At a glance.
- Pegasus spyware claims new targets in Catalonia and UK.
- After record highs, stalkerware usage is on the decline.
Pegasus spyware claims new targets in Catalonia and UK.
NSO Group’s controversial Pegasus surveillance software is rearing its ugly head yet again as a new wave of targets have recently been reported. CNET offers a primer on NSO, Pegasus, and the myriad victims that have been discovered across the globe so far by the human rights researchers at the University of Toronto’s Citizen Lab. As we noted earlier this week, evidence of the spyware was most recently found on the devices of at least fifty-one individuals in Spain’s Catalonia region. Catalan is seeking political independence from Spain, and though, as Threatpost notes, Citizen Lab was “not conclusively attributing the operations to a specific entity,” evidence indicates that Spanish authorities were likely behind the hacking. Spain’s National Intelligence Center (CNI) has been identified as the potential perpetrators, as the organization has been connected with surveillance and espionage in the past.

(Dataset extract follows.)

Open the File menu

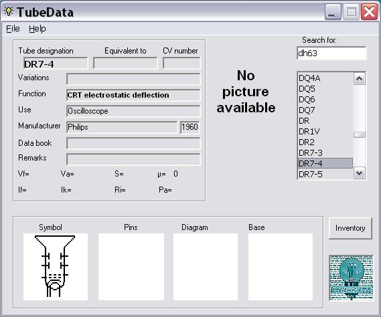(13, 29)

On Monday, Citizen Lab said it had issued "multiple" alerts informing the UK government that it was being targeted with Pegasus in what appeared to be nation-state espionage operations. BankInfoSecurity reports that Citizen Lab director Ron Deibert stated in a blog post, "In 2020 and 2021 we observed and notified the government of the United Kingdom of multiple suspected instances of Pegasus spyware infections within official UK networks." The surveillance software was found on devices used by government officials at the Prime Minister's Office and the Foreign, Commonwealth and Development Office and linked to Pegasus operators in the UAE, India, Cyprus, and Jordan. NSO Group continues to deny the claims, stating, "NSO Group wishes to clarify that the publications regarding the alleged hacking with Pegasus on phones related [to] 10 Downing St. are wrong and misleading and the company denies any involvement."
After record highs, stalkerware usage is on the decline.

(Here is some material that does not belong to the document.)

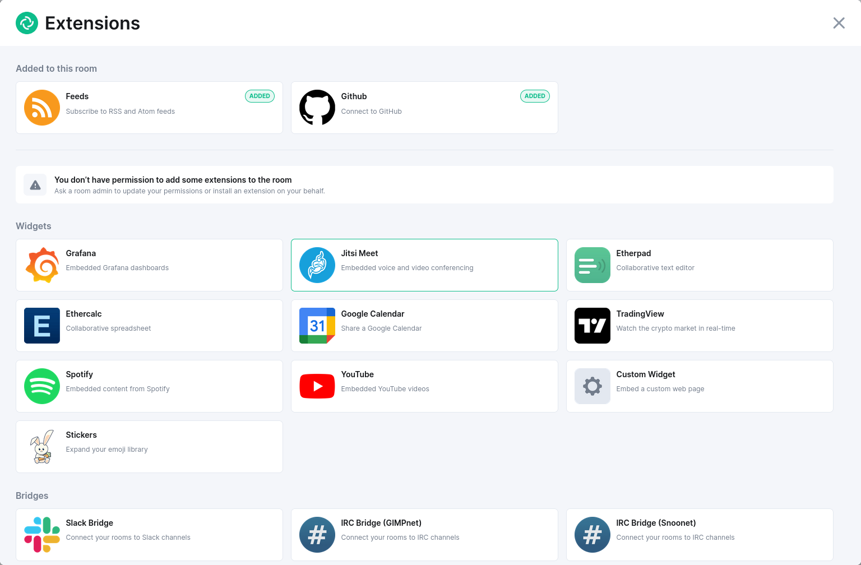Click the Etherpad collaborative text editor icon
This screenshot has width=861, height=565.
pyautogui.click(x=592, y=265)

Anti-malware software provider Malwarebytes has released data on recent trends in stalkerware, MSSP Alert reports. Though use of stalkerware reached its highest numbers ever in the first half of 2021, possibly linked to pandemic lockdowns and the resultant rise in domestic abuse, the volume of detections fell significantly in the second half of the year. The decrease is possibly due to the loosening of pandemic restrictions, as well as increased government awareness of the prevalence of surveillance software. Last year the Federal Trade Commission banned stalkerware developer SpyFone from selling its software, the second-ever action of its kind, and Google also took down several ads promoting spyware. As well, the Coalition Against Stalkerware (of which Malwarebytes is a member) continues to increase its contributors and make additions to its stalkerware detection threat list, created to help antivirus vendors strengthen their detection tools. That said, it's still unclear whether the decrease in stalkerware use will continue, and abusers could be finding workarounds by using off-the-shelf tracking devices (like Apple’s controversial AirTags) to spy on their targets.